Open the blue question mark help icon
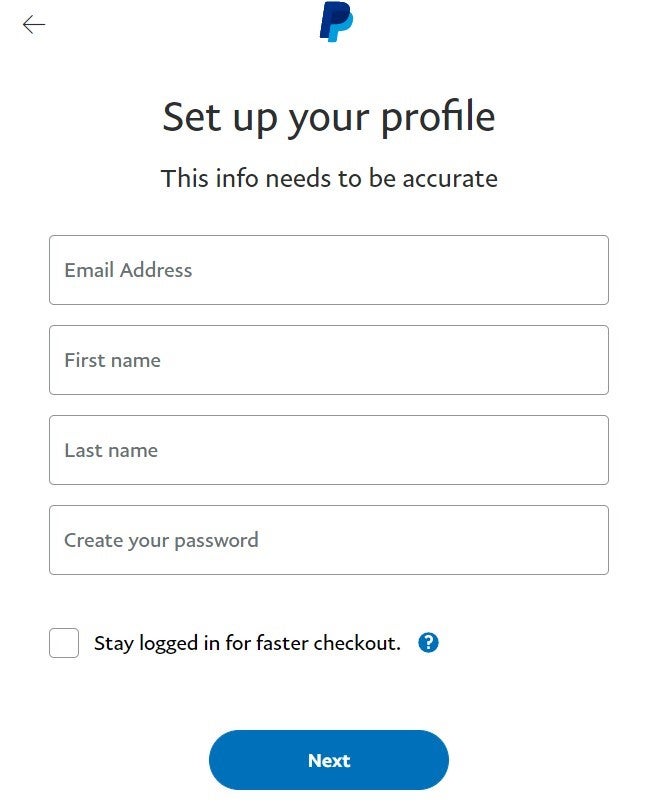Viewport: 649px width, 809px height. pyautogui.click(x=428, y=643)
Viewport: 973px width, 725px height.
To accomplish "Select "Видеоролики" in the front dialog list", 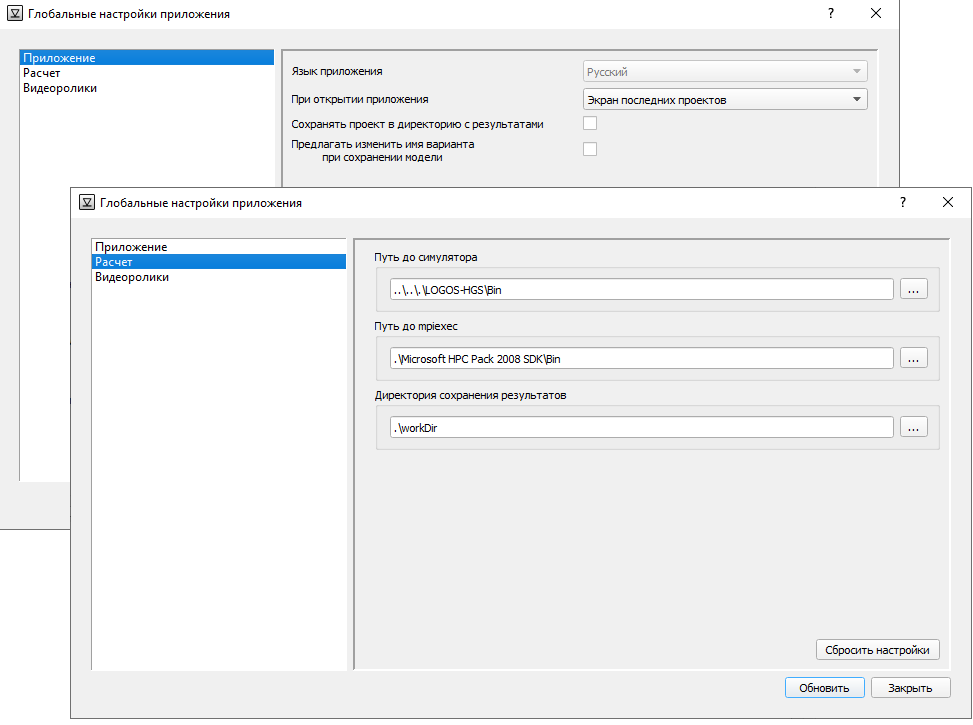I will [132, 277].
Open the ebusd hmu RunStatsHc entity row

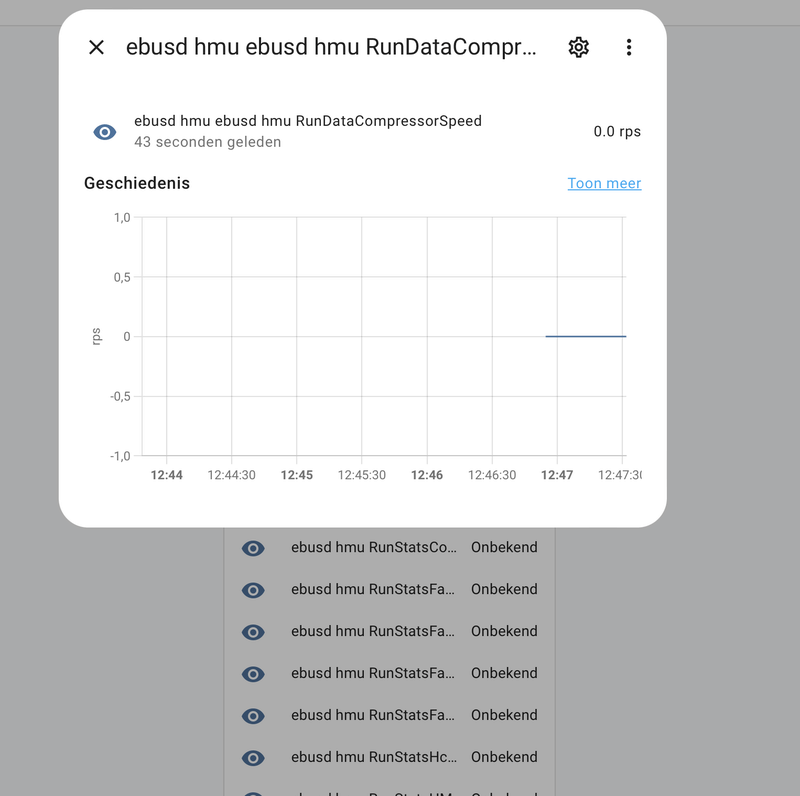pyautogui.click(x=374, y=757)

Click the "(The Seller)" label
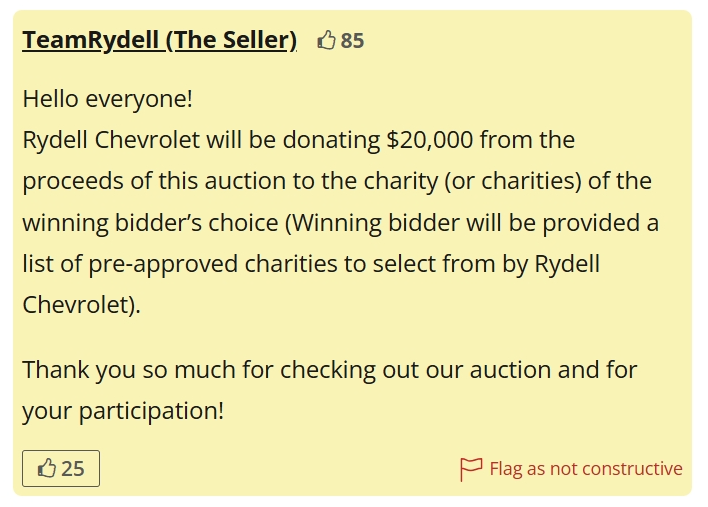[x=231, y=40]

## Assignment
Every line from the one with "Open the ebusd hmu RunStatsHc entity row" to the end of the records above should be restated word for word, and no picture belongs in the copy.

## Response
Open the ebusd hmu RunStatsHc entity row

pyautogui.click(x=374, y=757)

Click the "(The Seller)" label
[x=231, y=40]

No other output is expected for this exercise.